# Living on a SailBoat in Montreal, It's Possible?



## beto29 (Mar 26, 2011)

For a few months now I have wondered if this is possible?, if there are people already living on boats here in this city?, if there are..how do they do in winter? I am seriously thinking about it.. but I have many questions as I have never have a boat before..


----------



## DonScribner (Jan 9, 2011)

beto29,

TimR from sailboatowners.com does it in my swamping grounds, Portland, Maine. Drop him a line. I'm sure he'd share his experiences with you.


----------



## soyuz (Oct 25, 2010)

maybe its possible but you need to be hardcore to do that. i live in the gaspe peninsula and winter here is realy harsh. i now its not that bad in montreal weather wise but still lots of minus 20.also i dont think boats are insulated enought to keep warm in the winter and last i heard its realy hard to find a slip in montreal maybe oka or the surrouding have available slip to rent but again never saw one open in winter.

i have wonder the same thing myself to live aboard all year long but i dont think its possible. i wish.......


----------



## IronSpinnaker (Mar 28, 2011)

Anything is possible. I have Lived in an RV in Vermont in the winter, similar weather as what montreal would have. An RV is cold even running the heat all the time and very expensive to keep the heater going. I expect a sailboat would be the same.

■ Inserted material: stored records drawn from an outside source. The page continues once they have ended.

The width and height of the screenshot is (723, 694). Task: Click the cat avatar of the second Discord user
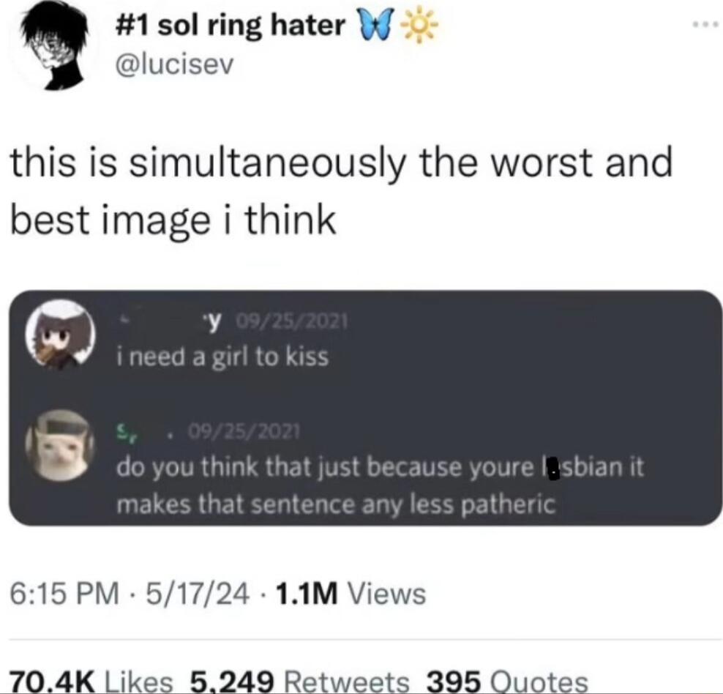(60, 445)
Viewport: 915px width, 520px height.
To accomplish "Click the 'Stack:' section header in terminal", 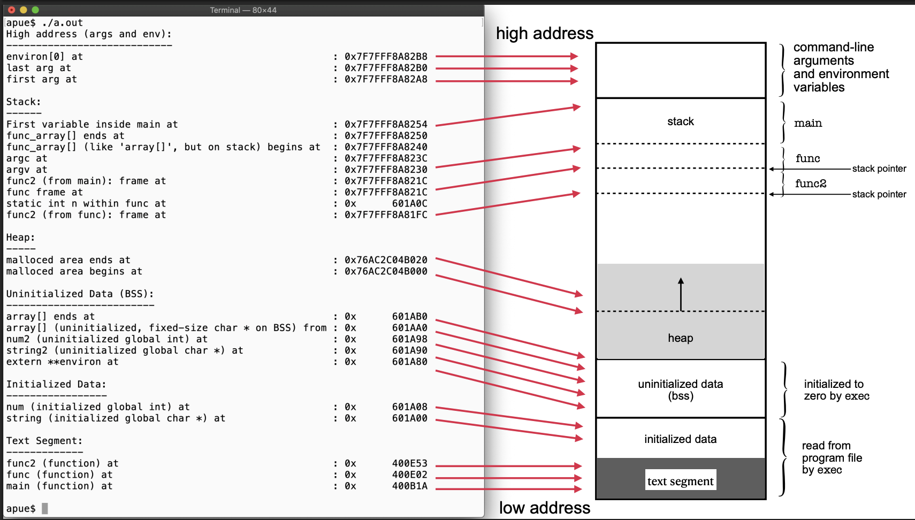I will click(24, 102).
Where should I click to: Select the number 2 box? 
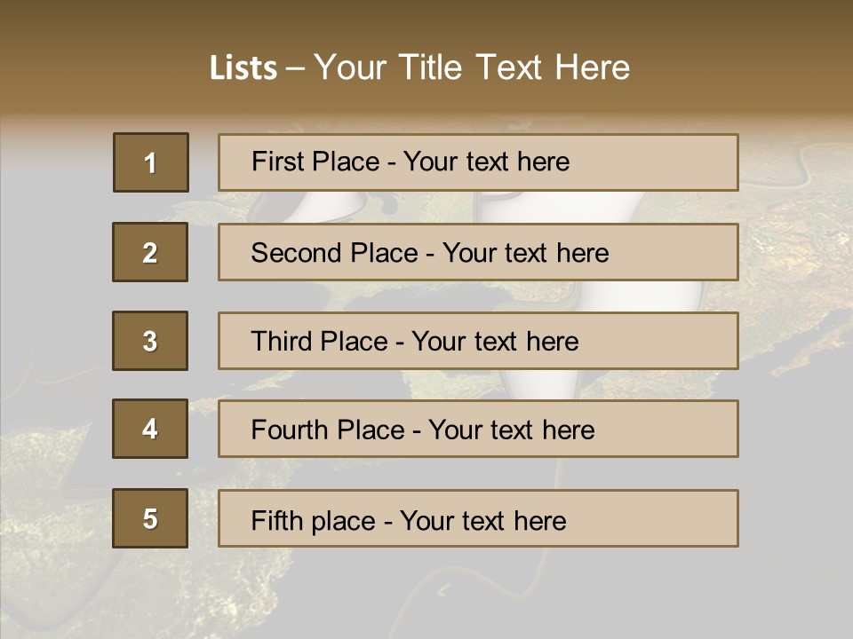150,252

I would also be concerned about the hazards that Ice would present.


----------



## soyuz (Oct 25, 2010)

Everything is possible but to live aboard in winter in quebec province is realy hard.
First where to put the boat ?
and the heat would be a problem, maybe if a guy use propane ? i think the only way to do it is live on your sailboat while its on a trailer or on a ber* so that would be hardcore 
And dont forget to tarp it good.


----------